2.  Test your app thoroughly before releasing it.  Carpenters have an old adage:  “Measure twice, cut once.”  The corollary for app developers:  Take advantage of readily available free or low-cost methods for testing the security of your apps before you put them into consumers’ hands.

3.  Consider how people will use your apps.  There’s a reason why SSL is so important in the mobile environment and why the iOS and Android developer documentation makes such a big deal about it:  because people often use mobile apps on unsecured public Wi-Fi networks.  Like chess players, developers need to think a few moves ahead.  Before releasing an app, think through how people are likely to use it and secure it with those real-world considerations in mind.

4.  You’re responsible for what others do on your behalf.  According to the complaint, Credit Karma authorized a service provider to disable the SSL certificate validation process during pre-release testing, but didn’t see to it that the security settings were restored after that.  The first concern:  The testing could have been done without turning the defaults off.  But even so, it’s critically important that companies make sure everything is back in apple pie order before consumers get the app.

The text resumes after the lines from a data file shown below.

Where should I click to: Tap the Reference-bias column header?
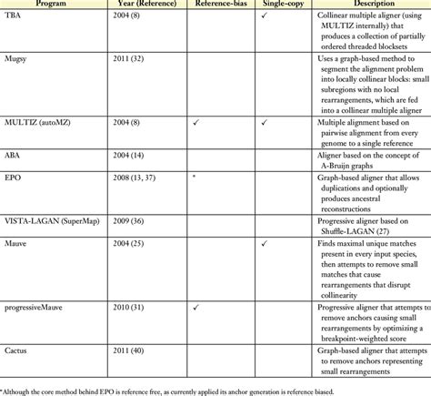pyautogui.click(x=216, y=5)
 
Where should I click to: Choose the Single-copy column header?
pyautogui.click(x=270, y=5)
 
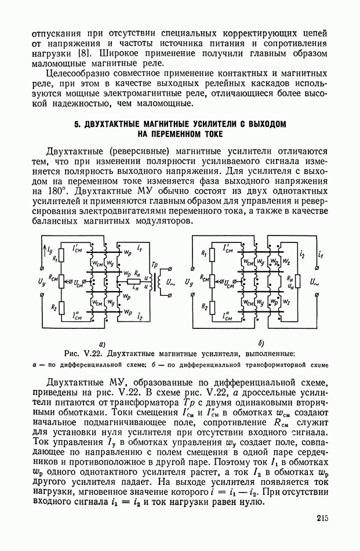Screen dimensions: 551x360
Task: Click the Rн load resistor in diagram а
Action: (137, 280)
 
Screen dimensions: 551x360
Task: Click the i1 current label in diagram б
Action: (320, 256)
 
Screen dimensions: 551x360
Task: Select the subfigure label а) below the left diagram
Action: (101, 343)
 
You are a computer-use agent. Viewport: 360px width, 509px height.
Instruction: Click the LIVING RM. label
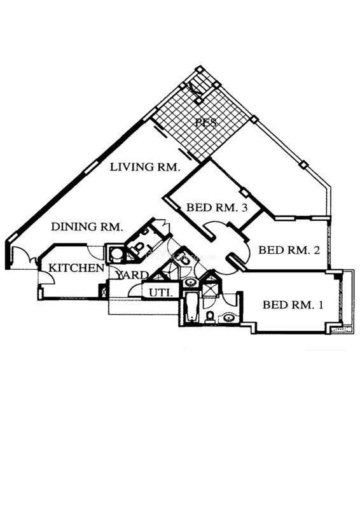(145, 167)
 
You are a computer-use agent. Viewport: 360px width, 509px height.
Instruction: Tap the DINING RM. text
(87, 227)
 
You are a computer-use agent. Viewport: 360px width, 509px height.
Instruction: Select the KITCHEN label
(76, 268)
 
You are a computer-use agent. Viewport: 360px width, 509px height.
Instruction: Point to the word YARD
(132, 275)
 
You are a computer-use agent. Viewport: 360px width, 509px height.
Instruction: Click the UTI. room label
(160, 293)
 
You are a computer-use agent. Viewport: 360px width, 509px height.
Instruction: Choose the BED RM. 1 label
(293, 305)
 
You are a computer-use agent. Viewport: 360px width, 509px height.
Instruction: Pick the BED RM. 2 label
(289, 250)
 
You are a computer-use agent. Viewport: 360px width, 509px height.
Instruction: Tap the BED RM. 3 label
(217, 207)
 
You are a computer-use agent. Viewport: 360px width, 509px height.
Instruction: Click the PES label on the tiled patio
(206, 122)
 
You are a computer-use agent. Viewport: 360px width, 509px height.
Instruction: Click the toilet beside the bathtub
(210, 316)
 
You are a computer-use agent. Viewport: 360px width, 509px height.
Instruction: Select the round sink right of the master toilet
(229, 317)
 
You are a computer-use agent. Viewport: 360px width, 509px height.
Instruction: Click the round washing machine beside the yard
(115, 253)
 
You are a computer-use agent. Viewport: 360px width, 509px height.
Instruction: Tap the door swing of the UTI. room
(135, 290)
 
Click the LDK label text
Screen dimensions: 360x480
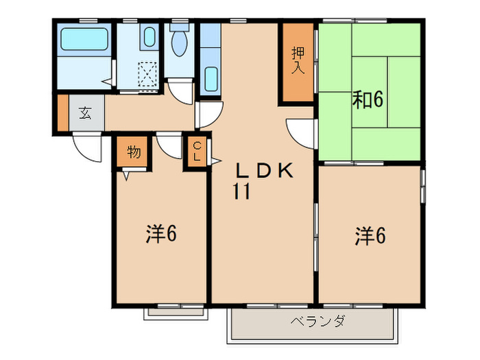click(x=265, y=171)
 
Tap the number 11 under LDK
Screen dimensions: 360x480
click(x=240, y=192)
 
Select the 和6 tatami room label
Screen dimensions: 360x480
click(x=368, y=100)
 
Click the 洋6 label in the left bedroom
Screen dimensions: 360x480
click(x=161, y=235)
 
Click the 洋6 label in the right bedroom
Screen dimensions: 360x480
click(x=370, y=237)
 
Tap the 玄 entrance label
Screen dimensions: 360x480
click(x=84, y=113)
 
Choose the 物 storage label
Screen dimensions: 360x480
click(x=134, y=152)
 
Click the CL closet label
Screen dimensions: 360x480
click(x=196, y=152)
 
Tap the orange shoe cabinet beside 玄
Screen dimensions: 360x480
click(x=62, y=113)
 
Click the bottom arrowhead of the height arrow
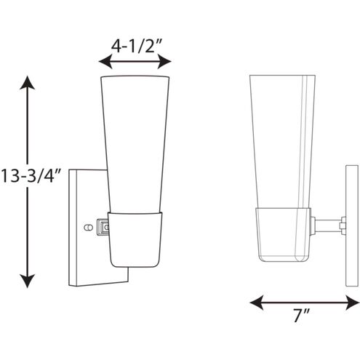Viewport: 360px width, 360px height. (x=28, y=279)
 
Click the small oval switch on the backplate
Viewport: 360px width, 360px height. (x=90, y=227)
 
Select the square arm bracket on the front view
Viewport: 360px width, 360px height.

5.  Keep your ear to the ground.  There’s an active research community out there that shares information about potential security vulnerabilities.  But by responding to a serious warning with a standard “bedbug letter,” Fandango missed the opportunity to fix the problems.  Has a knowledgeable person contacted your company recently about a potential risk?  And is that message languishing unread in an email box?

6.  Consult available resources. The FTC brochure, Mobile App Developers: Start with Security, offers advice for companies about protecting against this type of vulnerability:

To protect users, developers often deploy SSL/TLS in the form of HTTPS. Consider using HTTPS or another industry-standard method. There’s no need to reinvent the wheel.  If you use HTTPS, use a digital certificate and ensure your app checks it properly. A no-frills digital certificate from a reputable vendor is inexpensive and helps your customers ensure they’re communicating with your servers, and not someone else’s.  But standards change, so keep an eye on current technologies, and make sure you’re using the latest and greatest security features.

Bookmark the FTC’s Privacy & Security page and consult other public sources for free information about developing safer apps.